Answers: .$\displaystyle x = 5,\:y = \tfrac{12}{5}$

Note: In both cases, the maximum area is 12 unitsē.

4. Originally Posted by skeeter
draw a set of coordinate axes ... also, sketch the line $\displaystyle y = -\frac{4}{3}x + 8$

note that the line forms a 6-8-10 right triangle in quadrant I.

inscribe a rectangle in the triangle with sides parallel to the coordinate axes.

area of the rectangle is ...

$\displaystyle A = xy$

$\displaystyle A = x\left(8 - \frac{4}{3}x\right)$

find $\displaystyle \frac{dA}{dx}$ and maximize.
I already did it this way and thats not how I am supposed to find the answer. its wrong for the way I am supposed to solve it.

5. ... then how, pray tell, are you supposed to solve it?

6. Originally Posted by skeeter
... then how, pray tell, are you supposed to solve it?
My professor is saying that I am supposed to use proportions with the x and y sides like subtracting the areas of the smaller triangles that are made when the rectangle is inscribed in the right triangle.
do you understand?

7. yes, I do understand.

use your sketch ... let the large triangle base = 8, height = 6.

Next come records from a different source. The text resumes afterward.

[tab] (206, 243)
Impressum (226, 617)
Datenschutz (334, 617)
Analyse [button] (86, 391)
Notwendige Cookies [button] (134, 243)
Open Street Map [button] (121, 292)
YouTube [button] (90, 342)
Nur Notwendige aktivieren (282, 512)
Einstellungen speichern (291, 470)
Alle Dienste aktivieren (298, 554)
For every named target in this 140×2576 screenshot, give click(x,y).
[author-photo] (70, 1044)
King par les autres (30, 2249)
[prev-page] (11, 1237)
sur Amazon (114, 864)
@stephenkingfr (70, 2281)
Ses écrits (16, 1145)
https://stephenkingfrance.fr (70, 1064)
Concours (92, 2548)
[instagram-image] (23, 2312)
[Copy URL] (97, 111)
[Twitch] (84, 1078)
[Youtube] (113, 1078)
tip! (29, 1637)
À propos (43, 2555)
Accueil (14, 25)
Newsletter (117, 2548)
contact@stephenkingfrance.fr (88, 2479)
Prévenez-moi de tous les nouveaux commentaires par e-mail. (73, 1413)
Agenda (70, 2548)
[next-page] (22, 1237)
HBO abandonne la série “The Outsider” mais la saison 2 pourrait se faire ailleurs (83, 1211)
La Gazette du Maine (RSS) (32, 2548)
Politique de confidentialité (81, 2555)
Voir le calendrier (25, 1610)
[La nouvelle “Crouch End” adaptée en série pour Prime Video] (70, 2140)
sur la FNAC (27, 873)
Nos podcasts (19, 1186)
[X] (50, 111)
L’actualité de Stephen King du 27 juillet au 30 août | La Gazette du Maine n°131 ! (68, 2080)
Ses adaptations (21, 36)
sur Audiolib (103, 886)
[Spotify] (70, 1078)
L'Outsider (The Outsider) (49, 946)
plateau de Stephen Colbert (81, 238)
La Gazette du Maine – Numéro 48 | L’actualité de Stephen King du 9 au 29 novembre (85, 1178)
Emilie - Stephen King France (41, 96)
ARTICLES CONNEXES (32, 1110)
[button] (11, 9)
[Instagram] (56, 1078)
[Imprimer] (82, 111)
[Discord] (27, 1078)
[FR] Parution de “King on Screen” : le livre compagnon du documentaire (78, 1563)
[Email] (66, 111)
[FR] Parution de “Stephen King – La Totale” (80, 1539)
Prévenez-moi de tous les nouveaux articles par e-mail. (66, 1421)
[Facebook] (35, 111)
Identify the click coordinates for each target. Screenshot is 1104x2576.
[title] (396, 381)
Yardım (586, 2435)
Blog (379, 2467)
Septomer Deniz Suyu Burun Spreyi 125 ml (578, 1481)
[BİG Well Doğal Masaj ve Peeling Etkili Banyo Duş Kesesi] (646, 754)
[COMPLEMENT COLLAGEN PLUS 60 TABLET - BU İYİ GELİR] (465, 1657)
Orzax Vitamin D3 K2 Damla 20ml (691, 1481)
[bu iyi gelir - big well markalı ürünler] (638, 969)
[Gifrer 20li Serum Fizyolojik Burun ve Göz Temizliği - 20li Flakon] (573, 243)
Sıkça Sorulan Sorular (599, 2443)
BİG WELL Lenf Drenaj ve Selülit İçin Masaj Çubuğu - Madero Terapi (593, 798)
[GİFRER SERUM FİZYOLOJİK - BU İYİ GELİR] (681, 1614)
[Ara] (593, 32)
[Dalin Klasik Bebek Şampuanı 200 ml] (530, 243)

area of rectangle = 24 - area of two smaller similar triangles

$\displaystyle A = 24 - \frac{1}{2}xy - \frac{1}{2}(8-x)(6-y)$

$\displaystyle \frac{y}{x} = \frac{6}{8} = \frac{3}{4}$

$\displaystyle 3x = 4y$

$\displaystyle x = \frac{4y}{3}$

$\displaystyle A = 24 - \frac{1}{2}\left(\frac{4y}{3}\right)y - \frac{1}{2}\left(8-\frac{4y}{3}\right)(6-y)$

$\displaystyle A = 24 - \frac{2y^2}{3} - \left(\frac{2y^2}{3} - 8y + 24\right)$

$\displaystyle A = 8y - \frac{4y^2}{3}$

now find $\displaystyle \frac{dA}{dy}$ and maximize ... you should get y = 3 , then x = 4.

hope your prof is satisfied with his "back door" method.

8. Exactly. I knew someone would figure it out.
Thanks for showing the steps. I hope my pro. appreciates this.